The Burmese dried-shrimp relish that sits in a jar in every Yangon kitchen, the seasoning you reach for to lift a plate of plain rice into something memorable. You pulse-grind dried shrimp to a coarse floss, then fry a pile of sliced garlic and shallot in oil until they're deep golden and crisp. The dried shrimp joins them and toasts to a fragrant rust colour. Chilli powder, fish sauce, tamarind, sugar and a splash of water turn the lot into a sticky red-brown relish. Cook until the oil clears (twelve to fifteen minutes), cool, store in a jar.

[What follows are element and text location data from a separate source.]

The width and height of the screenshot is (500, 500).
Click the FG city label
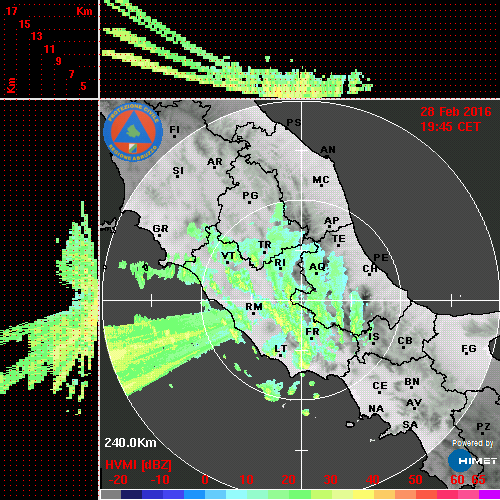click(469, 349)
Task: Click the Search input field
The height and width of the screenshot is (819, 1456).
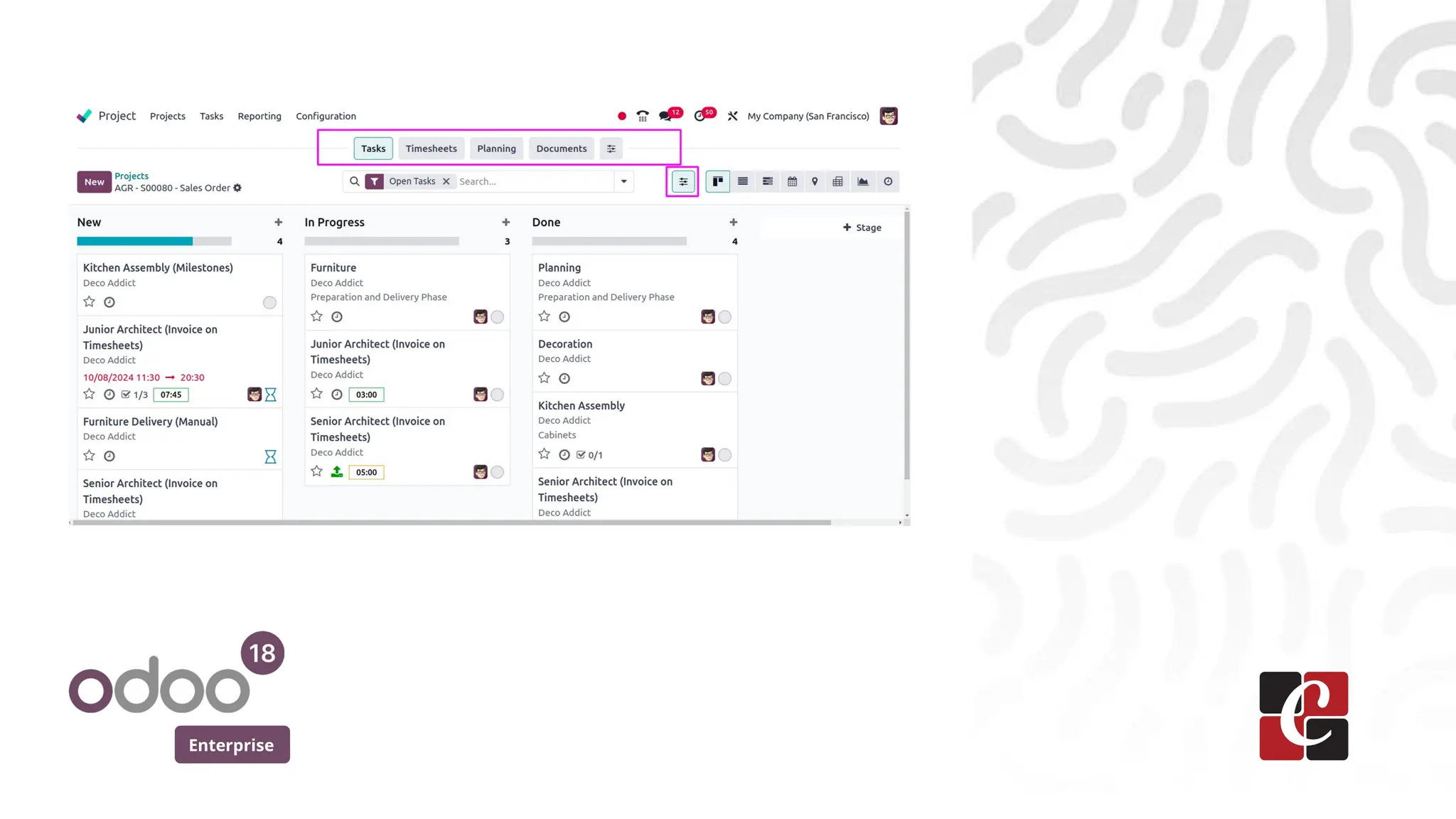Action: (533, 181)
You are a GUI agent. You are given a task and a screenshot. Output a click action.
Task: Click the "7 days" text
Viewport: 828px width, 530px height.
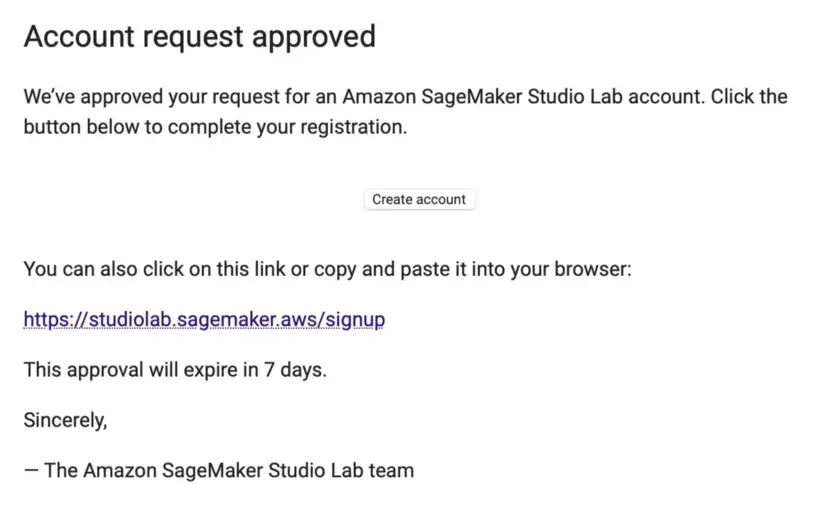tap(295, 370)
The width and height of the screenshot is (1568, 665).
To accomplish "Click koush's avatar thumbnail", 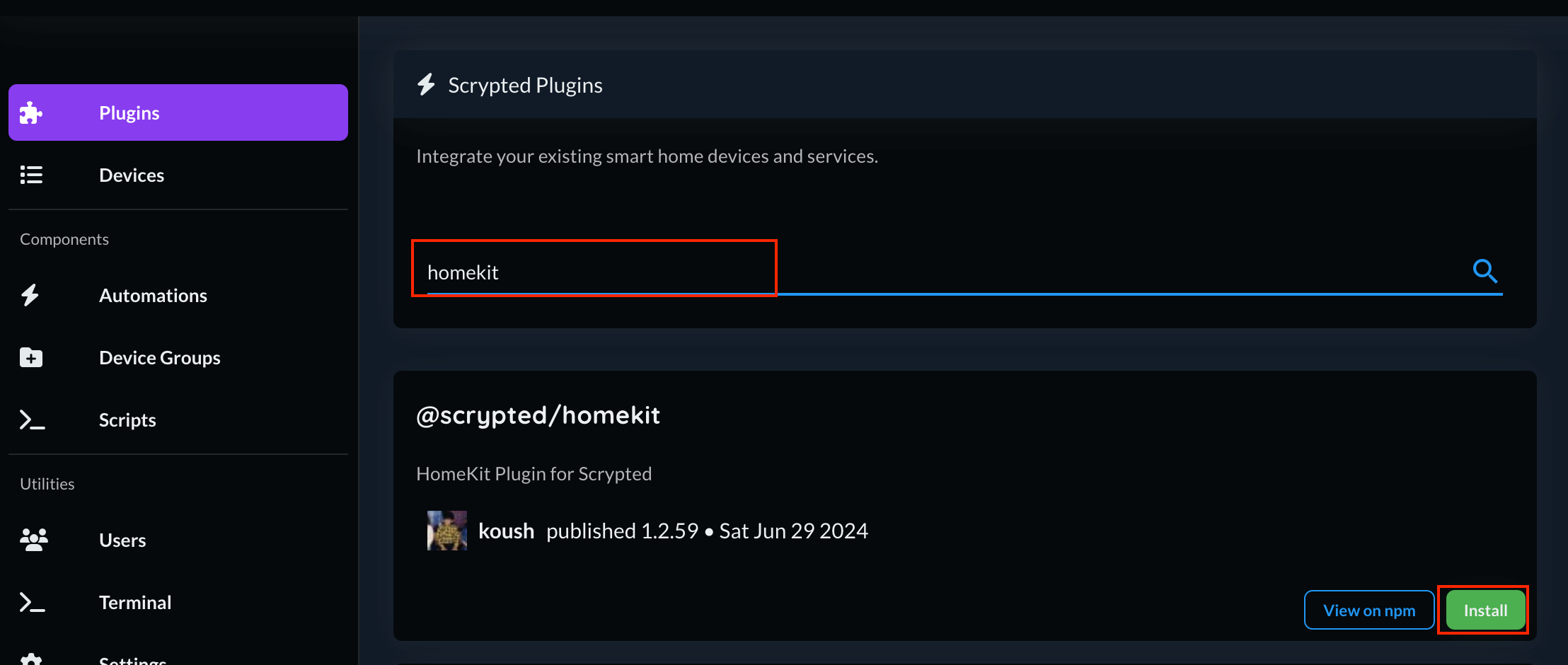I will pos(447,531).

Eat by the spoonful with rice, or as a side to grilled meat or fish.

40 minutes Serves12
Kayan Thee Hnut

Kayan Thee Hnut

A Burmese aubergine dish, the kind of thing that turns up on a weekday table next to a simple curry and rice. You cube the aubergine and salt it for twenty minutes to draw out the bitter water, then squeeze it dry. Onion fries dark-gold in oil; garlic, ginger and turmeric go in briefly; then the aubergine joins them and fries for eight minutes until silky-soft and just collapsing. Fish sauce, chilli powder and a touch of palm sugar season the pan, and toasted crushed peanuts scatter over at the end for crunch. Eaten warm with rice and a small piece of fish.

55 minutes Serves4
Nga Hpe (Burmese Fish Cakes)

Nga Hpe (Burmese Fish Cakes)

The Burmese fish cakes that arrive at lahpet-thoke salad tables and street snack stalls alike, bright with lime and curry leaf. You cube skinless firm fish fillets and pulse them in a food processor with shallot, garlic, ginger, lime, fish sauce and a small egg into a sticky paste. A spoon of beaten cornflour binds it. Curry leaves, sliced spring onion, chopped cilantro and a fresh chilli go in for fragrance and bite. Patties form by hand (keep your hands slightly damp so the mixture doesn't stick), then shallow-fry in batches at 170°C for two or three minutes per side until they're deep gold and crisp at the edges. Eaten warm with a sour-sweet tamarind dipping sauce.

45 minutes Serves6
Samusa Thoke

Samusa Thoke

A Yangon street-stall snack and the lunch office workers queue for at midday: broken samosas tossed in a hot yellow-pea soup at the bowl with raw onion, lime and crispy bits. You cook yellow split peas with turmeric and salt into a thick soup, season it with fried sliced onion, garlic, paprika and fish sauce. Small Burmese samosas (filo or thin pastry triangles with a lamb mince filling) are pre-fried or warmed. The construction in the bowl is fast: a heap of broken samosa, a ladle of hot pea soup, a tangle of raw red onion, a small mound of crispy gram-flour bits, chopped cilantro, a wedge of lime, chilli to taste. Toss at the table and eat while everything is hot.

6 hours Serves4
Shwe Htamin

Shwe Htamin

The Burmese golden rice, the everyday turmeric-stained rice that turns up alongside curries and stews on the home table. You toast long-grain rice briefly in oil with a chopped onion, turmeric and a small handful of cashews (optional but traditional). Water and salt go in, the pot covers tightly, and the rice cooks undisturbed for eighteen minutes. A five-minute rest off the heat finishes the steam. The grains come out the colour of pale gold, perfumed faintly with onion and turmeric, ready to soak up whatever curry sauce hits the plate.